For standard square and rectangular rooms, calculating areas is as simple as multiplying the length and width of the floor. However, if the room comprises different shapes, begin by dividing the floor into standard shapes, i.e., rectangles, squares, and circles. Then calculate the area of each part separately and add all the areas.

**Room type**

For which room are you buying the AC? Is it the bedroom, kitchen, garage? You need to input the room type because different rooms in the home have different air conditioning requirements. For example, bedrooms typically require less air conditioning than kitchens, and kitchens may need less air conditioning than basements. Rooms on the uppermost floors are also generally hotter thus need more air conditioning.

**Number of occupants**

How many people use the room on a typical day? Is it one person, two people, or perhaps five or ten people? You need to indicate the number of occupants because humans are a significant heat source in the home. We transmit a lot of heat, especially when exposed to a hot environment. The higher the number of occupants, the greater the heat output.

Once you input the above data, the calculator does the math in the background and displays the results in a matter of seconds.

The main benefit of using online calculators is that they’re very accurate and often free. Also, you get the results right away without doing the math yourself. However, a key downside is that you need to key in data, some of which may require that you measure your room.

### Calculate the AC Size Manually

The third and arguably the best way to determine what size air conditioner you need for a 900 square-foot area is to do the math yourself. The process is a little more involving than the first two. However, you’re guaranteed a more accurate figure that considers all the unique conditions of your location and home.

**Determine the area of the room**

Suppose you’re confident that it’s 900 square feet, then great. However, if you’re not, then this is the time to measure. Measure at length and width and multiply the two numbers to determine the area. Remember to take your measurements in feet to calculate the area in square feet.

**Multiply the figure by 20**

The general recommendation is to add 20 BTUs of cool air for every square foot. Therefore, you need 20 x 900 = 18,000 BTUs for a 900 square-foot area. If you calculated the area in square meters, convert the figure to square feet before multiplying by 20. One square meter equals 10.764 square feet.

**Adjust for ceiling height**

The 20 BTUs/square foot recommendation is for standard-height homes with 8-foot ceilings. If the house has a lower or higher ceiling, you need to adjust the metric accordingly to account for the lower or higher air volume. For example, reduce the number by 10% per foot for lower ceilings and increase it by 10% per foot for higher ceilings.

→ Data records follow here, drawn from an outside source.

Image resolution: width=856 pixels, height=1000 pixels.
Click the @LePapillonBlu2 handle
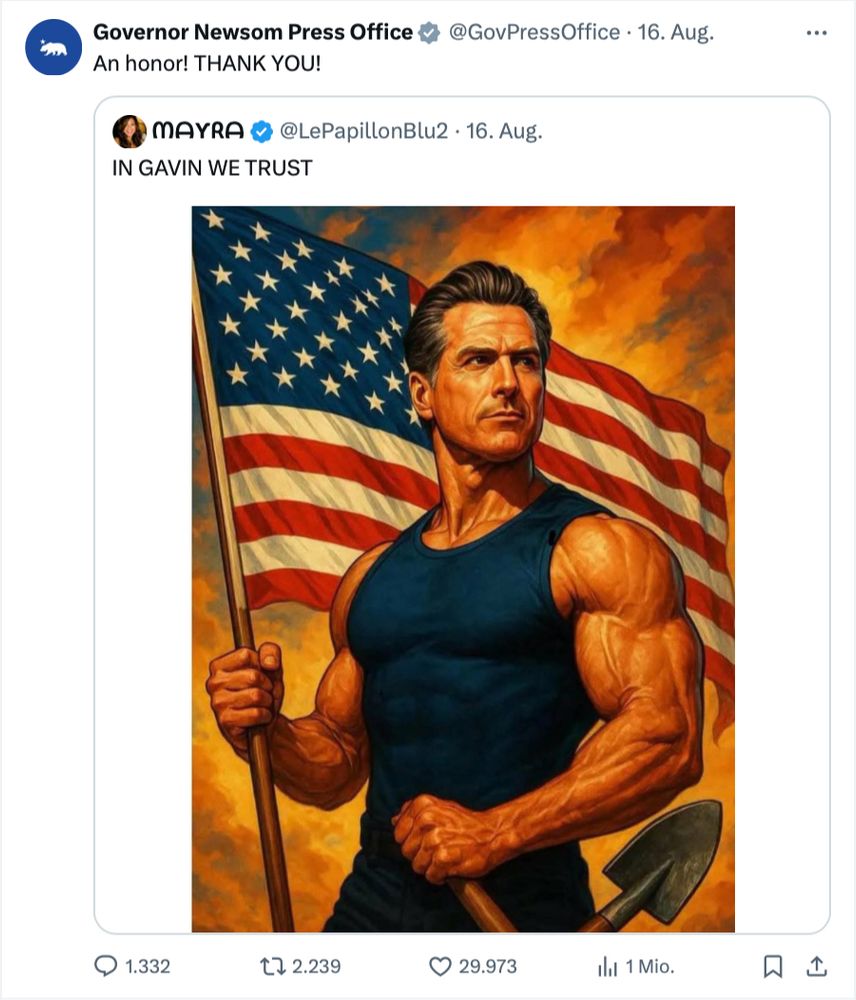[363, 131]
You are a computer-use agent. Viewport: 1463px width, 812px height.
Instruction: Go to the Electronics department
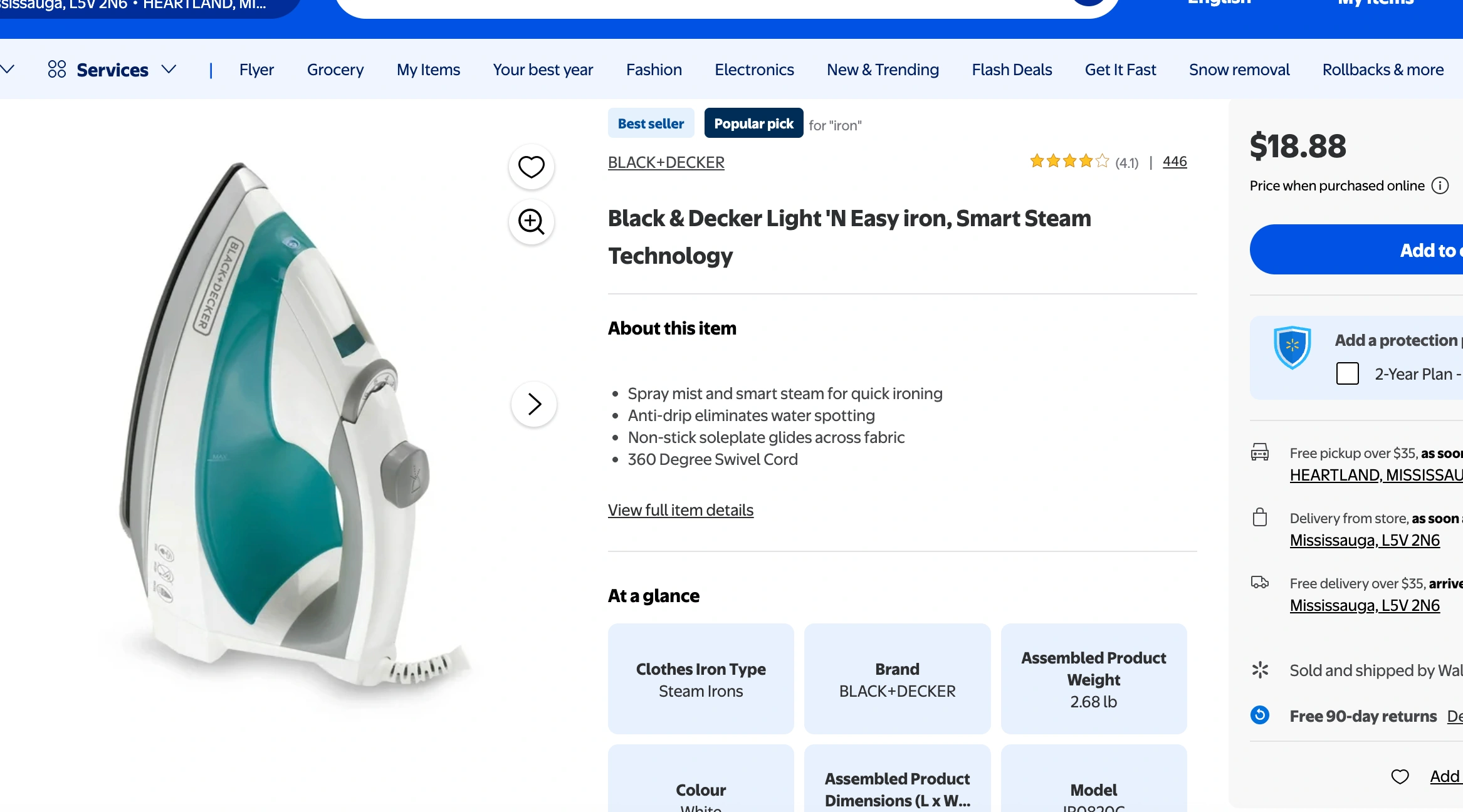754,70
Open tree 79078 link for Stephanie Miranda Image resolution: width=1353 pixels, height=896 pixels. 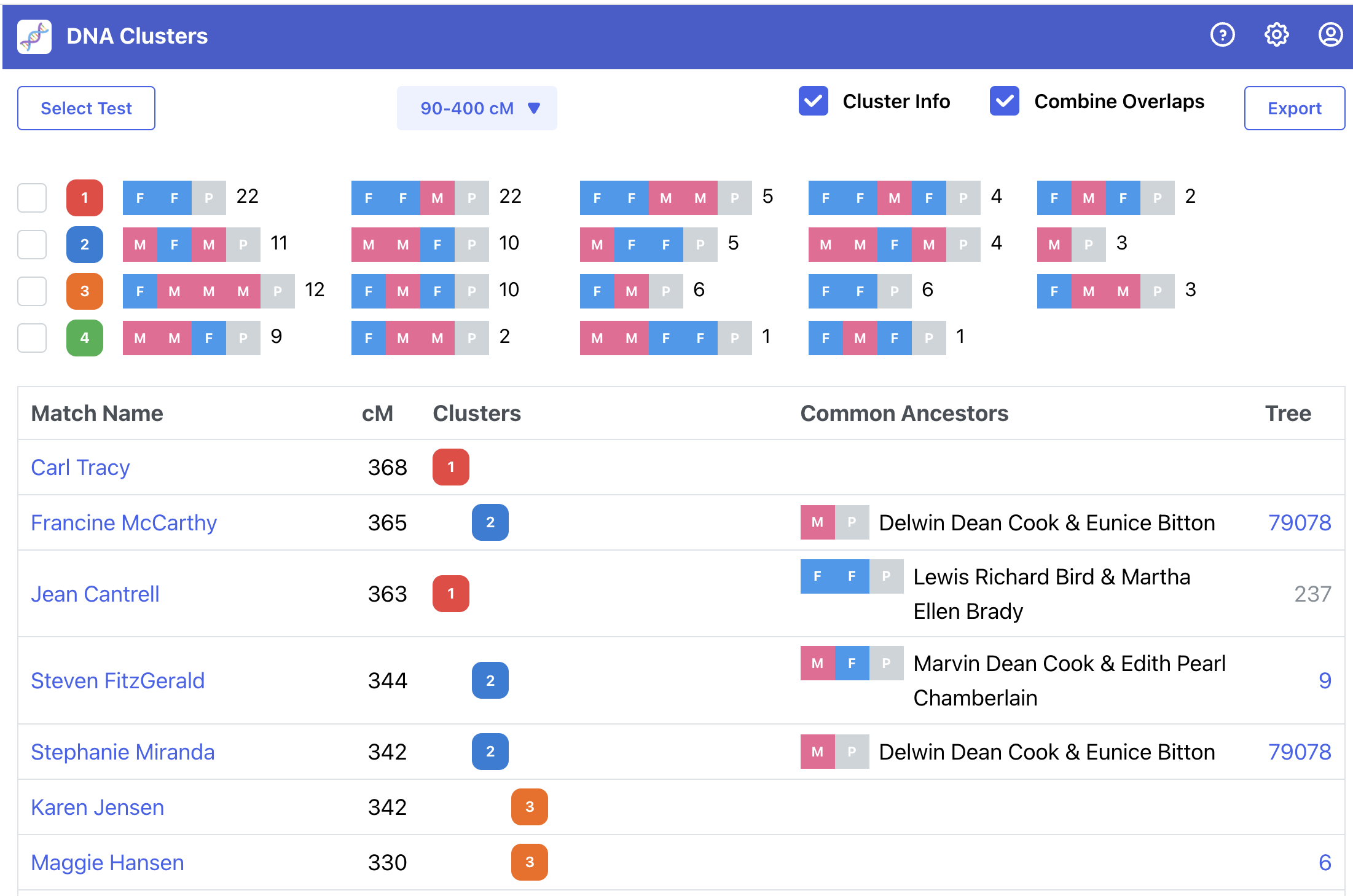(1299, 752)
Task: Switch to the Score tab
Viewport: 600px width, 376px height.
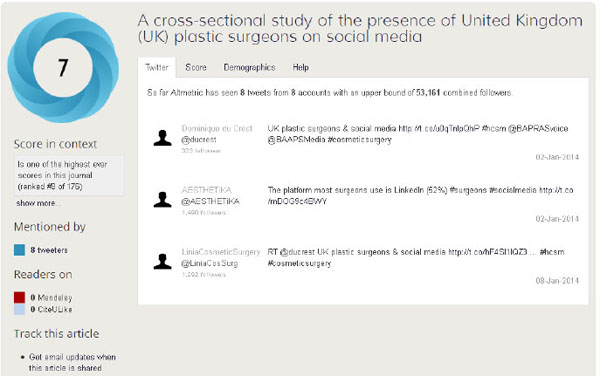Action: click(196, 67)
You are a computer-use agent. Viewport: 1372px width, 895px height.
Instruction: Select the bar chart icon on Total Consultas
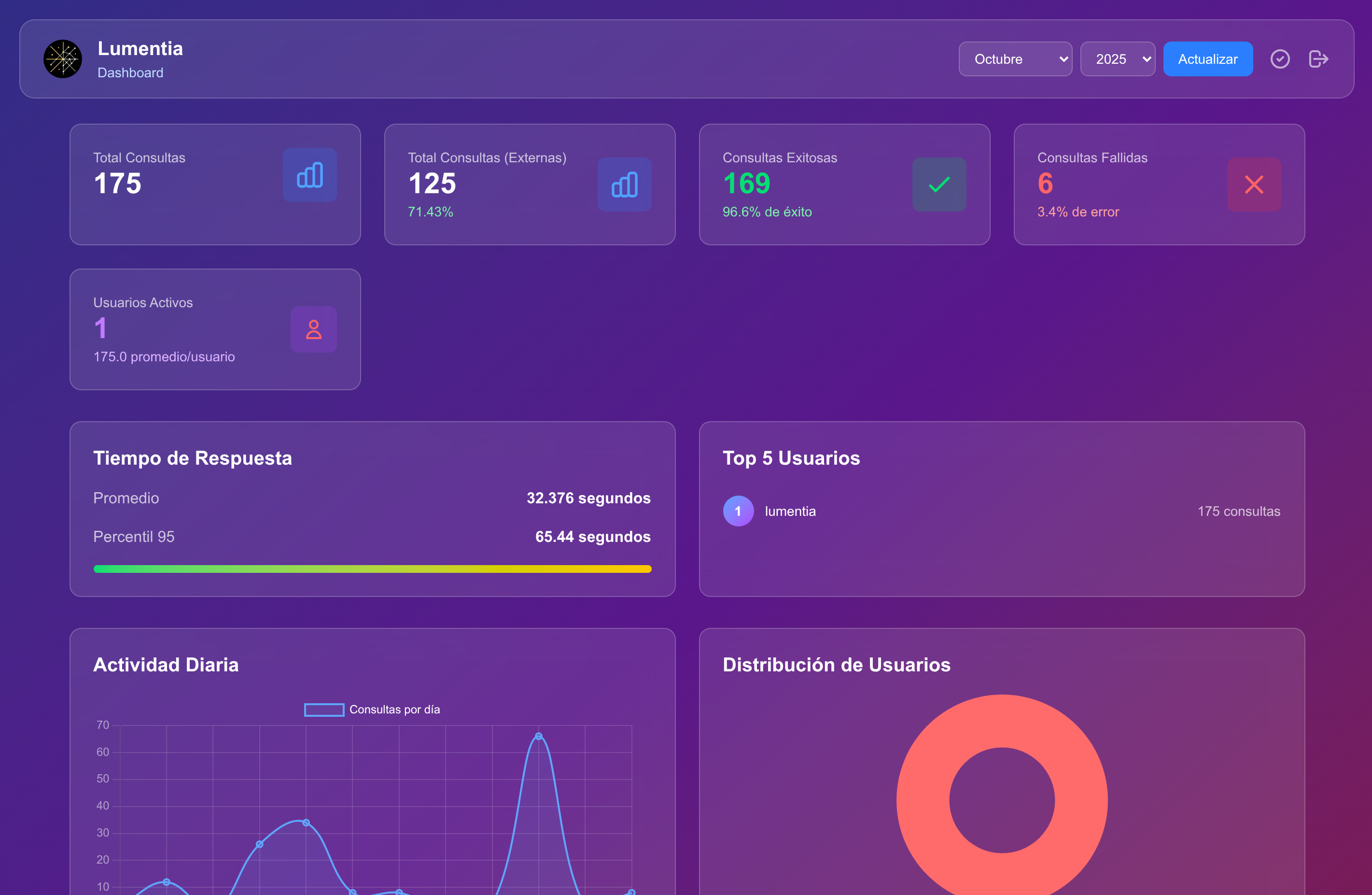tap(309, 175)
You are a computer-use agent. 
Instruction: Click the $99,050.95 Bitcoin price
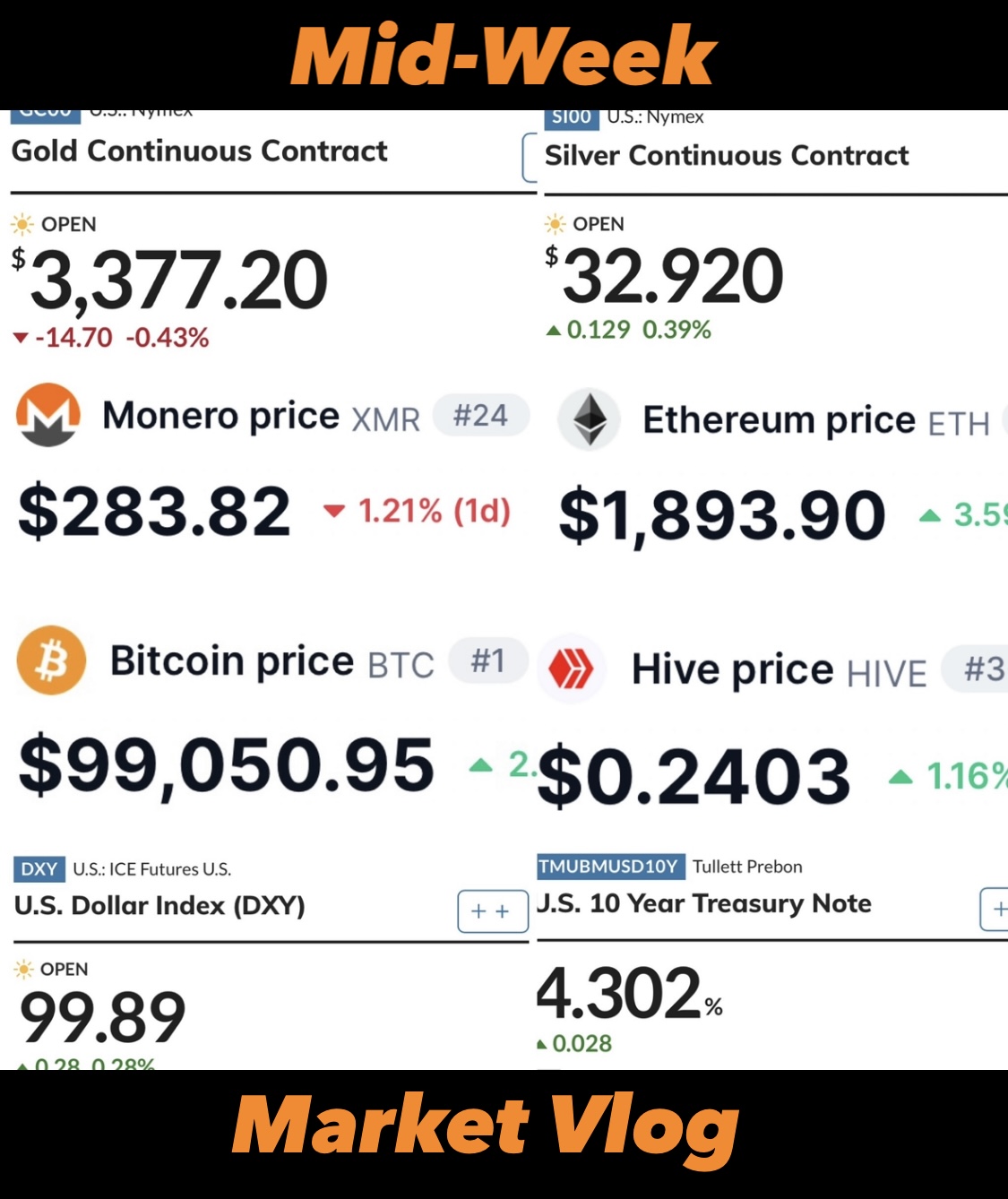pos(227,766)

**Add 600 BTUs for every extra occupant**

The 20 BTUs/square foot recommendation also assumes single occupancy. If the room houses two or more people at any given time, add 600 BTUs to the final BRU requirement for every extra person.

For example, if the room regularly houses six people, you need to add 600 BTUs for the five extra people. In total, you need an extra 3,000 BTUs. So, if you initially needed 18,000 BTUs, you’ll now require 21,000 BTUs.

**Is the area exposed to sunshine?**

Rooms directly exposed to sunshine can be a little hotter than the rest of the home during the summer. At the other end, rooms in heavily shaded areas tend to remain cool even in the scorching heat. To this end, adjust your final BTU requirement upwards by 10% for sunlight-exposed areas and downwards by 10% for those in heavily shaded areas.

**Add 4,000 BTUs for kitchens**

The kitchen tends to get pretty hot during the summer because of all the cooking. Therefore, you’re advised to add 4,000 BTUs to the final BTU requirement to account for the excess heat.

## Summary

The manual calculation approach guarantees an incredibly accurate measure of the amount of cooling BTUs required for any application. You can even factor in the insulation factor of the home/room a determined by an HVAC professional.